Escueto
La incolora Copa Oro comenzó para México y fue con triunfo.
Se sabe bien que la obligación en este certamen está escrita sobre piedra y que últimamente, incluso cuando a la escuadra nacional se le complica un poco la situación en la cancha, los jueces meten mano y lo colocan en la Final, así todos contentos o, por lo menos, casi todos, pues el negocio está cubierto, lo demás para los organizadores, es lo de menos.
La escuadra de Osorio cumplió con el trámite de ser amplio favorito ante El Salvador con todo y presentar escuadra alternativa.
El juego se complicó por la intensidad de la ‘Selecta’, pero dos golpes de autoridad al segundo palo tranquilizaron las estadísticas.
Lejos de ser dominador el equipo de Osorio, quemó tres cambios desde el inicio al no colocar como titulares a Orbelín, Molina y Gutiérrez, mismos que cuando los puso en la cancha, sobre todo los primeros dos, le aliviaron la idea y la circulación.

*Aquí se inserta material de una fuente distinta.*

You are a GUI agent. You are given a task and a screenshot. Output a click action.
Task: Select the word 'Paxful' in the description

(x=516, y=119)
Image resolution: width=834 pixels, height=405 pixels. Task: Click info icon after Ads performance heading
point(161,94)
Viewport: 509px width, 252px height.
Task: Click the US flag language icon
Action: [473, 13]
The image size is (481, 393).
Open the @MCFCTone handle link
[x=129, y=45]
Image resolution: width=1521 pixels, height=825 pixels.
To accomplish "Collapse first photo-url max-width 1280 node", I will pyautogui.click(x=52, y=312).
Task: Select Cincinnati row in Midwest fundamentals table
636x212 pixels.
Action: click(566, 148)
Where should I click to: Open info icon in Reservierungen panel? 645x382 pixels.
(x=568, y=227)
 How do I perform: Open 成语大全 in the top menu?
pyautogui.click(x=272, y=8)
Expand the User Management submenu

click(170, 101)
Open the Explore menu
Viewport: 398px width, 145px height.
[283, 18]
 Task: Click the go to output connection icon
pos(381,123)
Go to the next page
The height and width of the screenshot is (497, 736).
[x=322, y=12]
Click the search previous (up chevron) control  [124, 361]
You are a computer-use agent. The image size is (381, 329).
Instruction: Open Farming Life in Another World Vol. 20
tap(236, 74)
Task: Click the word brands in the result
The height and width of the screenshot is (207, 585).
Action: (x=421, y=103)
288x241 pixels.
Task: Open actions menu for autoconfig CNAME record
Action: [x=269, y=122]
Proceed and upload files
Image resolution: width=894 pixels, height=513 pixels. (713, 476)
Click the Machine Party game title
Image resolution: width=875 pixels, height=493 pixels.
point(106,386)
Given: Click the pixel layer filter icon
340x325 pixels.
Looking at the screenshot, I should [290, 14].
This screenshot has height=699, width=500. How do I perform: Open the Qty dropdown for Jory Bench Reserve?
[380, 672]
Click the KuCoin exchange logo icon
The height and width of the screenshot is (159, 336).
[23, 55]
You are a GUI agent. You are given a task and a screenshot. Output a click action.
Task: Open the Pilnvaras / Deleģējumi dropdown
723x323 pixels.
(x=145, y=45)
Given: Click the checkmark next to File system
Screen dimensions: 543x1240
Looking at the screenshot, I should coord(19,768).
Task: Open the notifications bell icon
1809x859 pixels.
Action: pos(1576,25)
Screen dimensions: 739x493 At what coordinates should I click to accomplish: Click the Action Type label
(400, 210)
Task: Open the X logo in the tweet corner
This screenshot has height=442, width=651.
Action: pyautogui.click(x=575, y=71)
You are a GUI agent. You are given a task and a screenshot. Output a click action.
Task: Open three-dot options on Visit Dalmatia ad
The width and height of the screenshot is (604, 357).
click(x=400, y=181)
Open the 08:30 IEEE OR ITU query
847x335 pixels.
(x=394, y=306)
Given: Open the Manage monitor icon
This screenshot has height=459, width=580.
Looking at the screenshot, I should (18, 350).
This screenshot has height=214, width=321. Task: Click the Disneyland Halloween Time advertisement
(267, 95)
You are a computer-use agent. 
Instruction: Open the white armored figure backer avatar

Nada fuera de serie que contar contra una escuadra centroamericana que se entregó en lo físico y que sucumbió ante su mismo ritmo, el cual no sostuvo los 90 minutos.
Resultado esperado ante una presentación discreta donde Dueñas fue de lo mejor en la cancha y, Elías Hernández, el más incisivo.
Prueba superada en el marcador final en donde a Osorio y compañía, desde ya, les debe quedar muy claro que a algunos jugadores de esta escuadra nacional no se les puede privar de minutos y mucho menos de posición, como lo hizo y provocó anoche el entrenador colombiano.